Text extract
================================

1

I am implementing an XSS filter for my web application and also using the ESAPI encoder to sanitise the input.

The patterns I am using are as given below,

 // Script fragments
Pattern.compile("<script>(.*?)</script>", Pattern.CASE_INSENSITIVE),
// src='...'
Pattern.compile("src[\r\n]*=[\r\n]*\\\'(.*?)\\\'", Pattern.CASE_INSENSITIVE | Pattern.MULTILINE | Pattern.DOTALL),
Pattern.compile("src[\r\n]*=[\r\n]*\\\"(.*?)\\\"", Pattern.CASE_INSENSITIVE | Pattern.MULTILINE | Pattern.DOTALL),
// lonely script tags
Pattern.compile("</script>", Pattern.CASE_INSENSITIVE),
Pattern.compile("<script(.*?)>", Pattern.CASE_INSENSITIVE | Pattern.MULTILINE | Pattern.DOTALL),
// eval(...)
Pattern.compile("eval\\((.*?)\\)", Pattern.CASE_INSENSITIVE | Pattern.MULTILINE | Pattern.DOTALL),
// expression(...)
Pattern.compile("expression\\((.*?)\\)", Pattern.CASE_INSENSITIVE | Pattern.MULTILINE | Pattern.DOTALL),
// javascript:...
Pattern.compile("javascript:", Pattern.CASE_INSENSITIVE),
// vbscript:...
Pattern.compile("vbscript:", Pattern.CASE_INSENSITIVE),
// onload(...)=...
Pattern.compile("onload(.*?)=", Pattern.CASE_INSENSITIVE | Pattern.MULTILINE | Pattern.DOTALL)

But, still a few script are not getting filtered specially the one which are appended to a parameter like

url?sourceId=abx;alert('hello');

How do I handle these?

Andrea Ligios
  • 49,480
  • 26
  • 114
  • 243
Cool Techie
  • 756
  • 2
  • 18
  • 39
  • It's unclear what are the possible attack vectors with that input. Without knowing how you are actually handling the input and output, it's unreasonable to ask use to come up with or check your input sanitation strategy. – nhahtdh Jul 09 '15 at 08:20
  • @nhahtdh As mentioned I have a filter which helps any input which has or the patterns mentioned above. But this one specific case where the script is attached to a parameter doesn't get cleaned. – Cool Techie Jul 09 '15 at 09:15
  • 4
    Encode the output, not the input. (That includes outputting to the likes of SQL as well as HTML.) – Tom Hawtin - tackline Jul 09 '15 at 14:09
  • 3
    What @Tom said. Trying to fix injection problems at the input stage, especially using blacklisting, is a strategy that cannot ever be reliable. This is a waste of your time. – bobince Jul 09 '15 at 16:18
  • 1
    @CoolTechie with this approach, I will still be able to attack your application with an automated fuzzer and continuously find corner cases that you never handled. Input sanitization should be a defense-in-depth strategy applied *after* you have already ensured proper output escaping. – avgvstvs Oct 15 '15 at 17:27
  • 1
    You don't show how you are using those expressions either. Be careful that you are not doing just a nonrecursive removal since removing `ipt>` will still leave you with `` after the first pass. Most frameworks and languages already have built-in functions to encode and decode special characters for exactly this purpose. This is by no means a novel problem, so you should question whether you really need to reinvent the wheel or not. – S.C. Jul 28 '16 at 04:26

1 Answers1

4

This isn't the right approach. It's mathematically impossible to write a regex capable of correctly punting XSS. (Regex is "regular" but HTML and Javascript are both context-free grammars.)

================================

Stored rows
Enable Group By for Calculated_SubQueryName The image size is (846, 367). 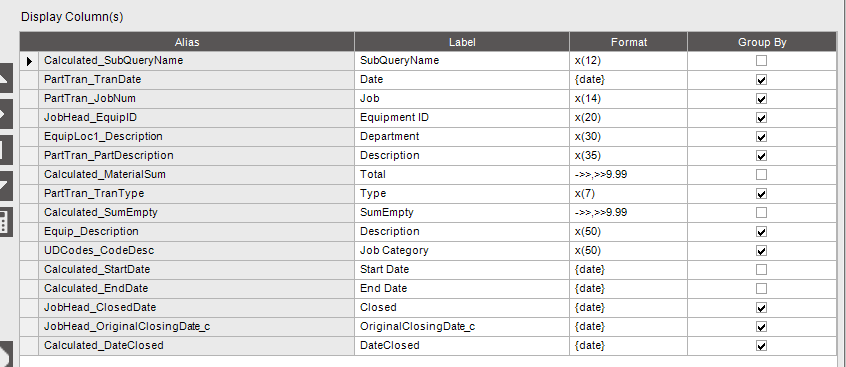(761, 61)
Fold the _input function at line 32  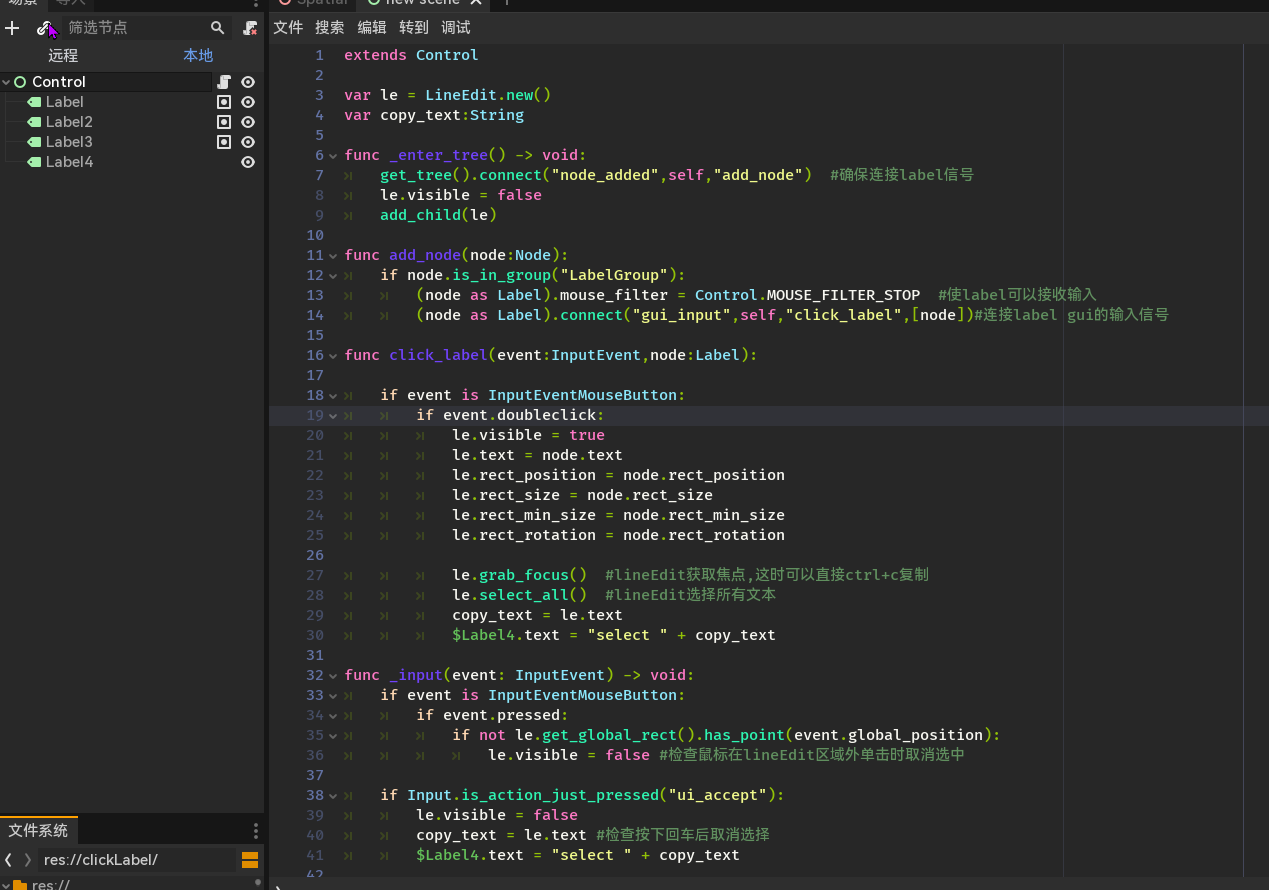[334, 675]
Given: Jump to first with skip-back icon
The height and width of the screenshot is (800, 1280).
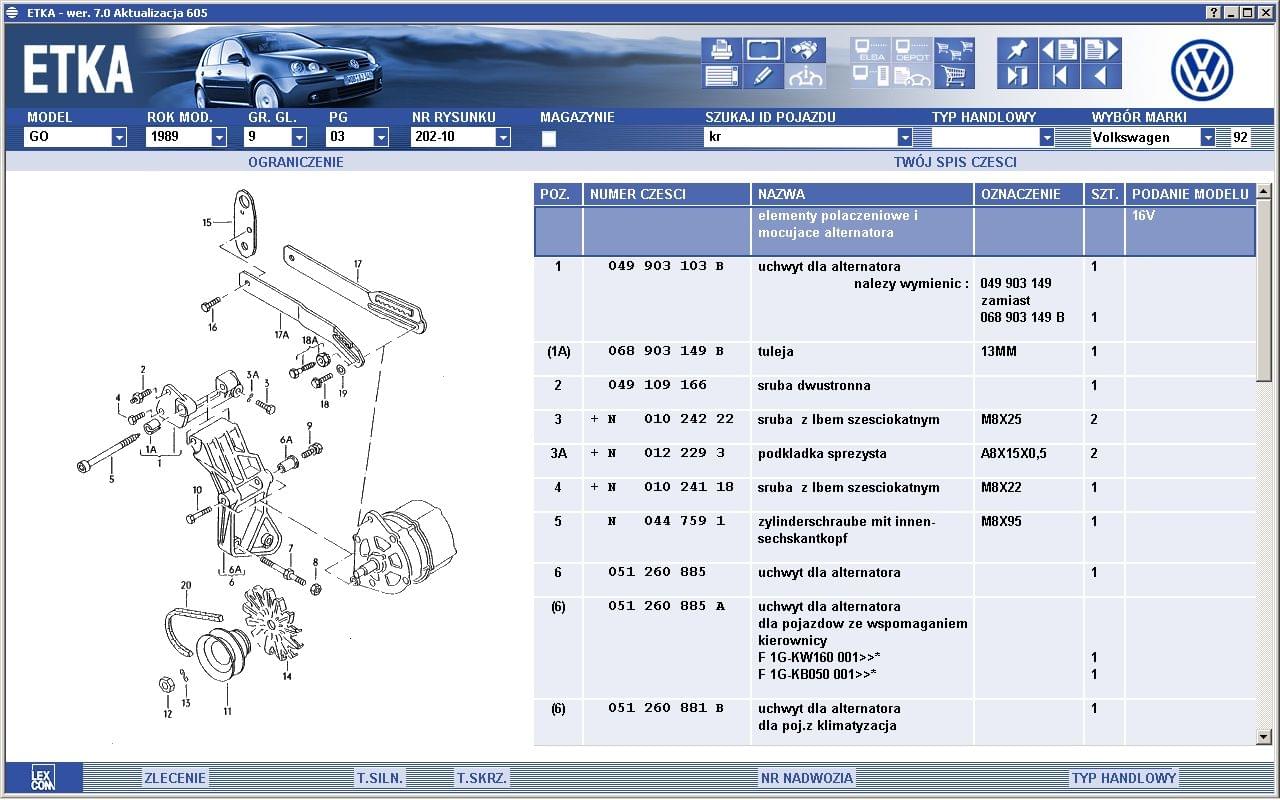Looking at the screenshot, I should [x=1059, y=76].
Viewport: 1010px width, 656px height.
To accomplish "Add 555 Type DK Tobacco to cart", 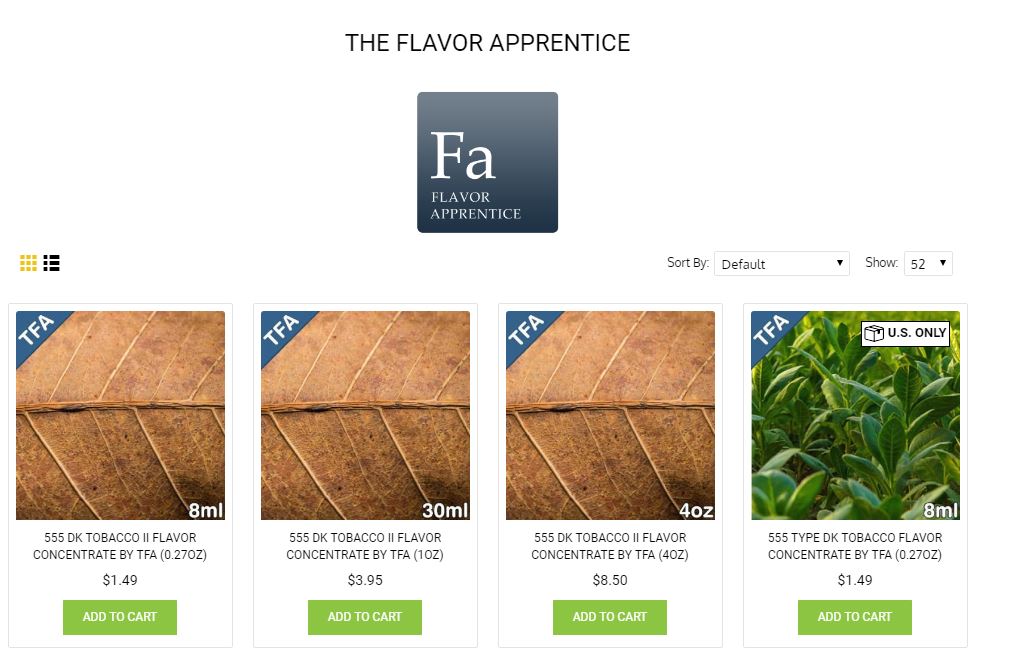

================================

What is asked
Retype the XSS filter thread word for word, starting with "But, still a" and going on through "I handle these?". The items stand apart from the XSS filter thread.

Answer for this exercise
But, still a few script are not getting filtered specially the one which are appended to a parameter like

url?sourceId=abx;alert('hello');

How do I handle these?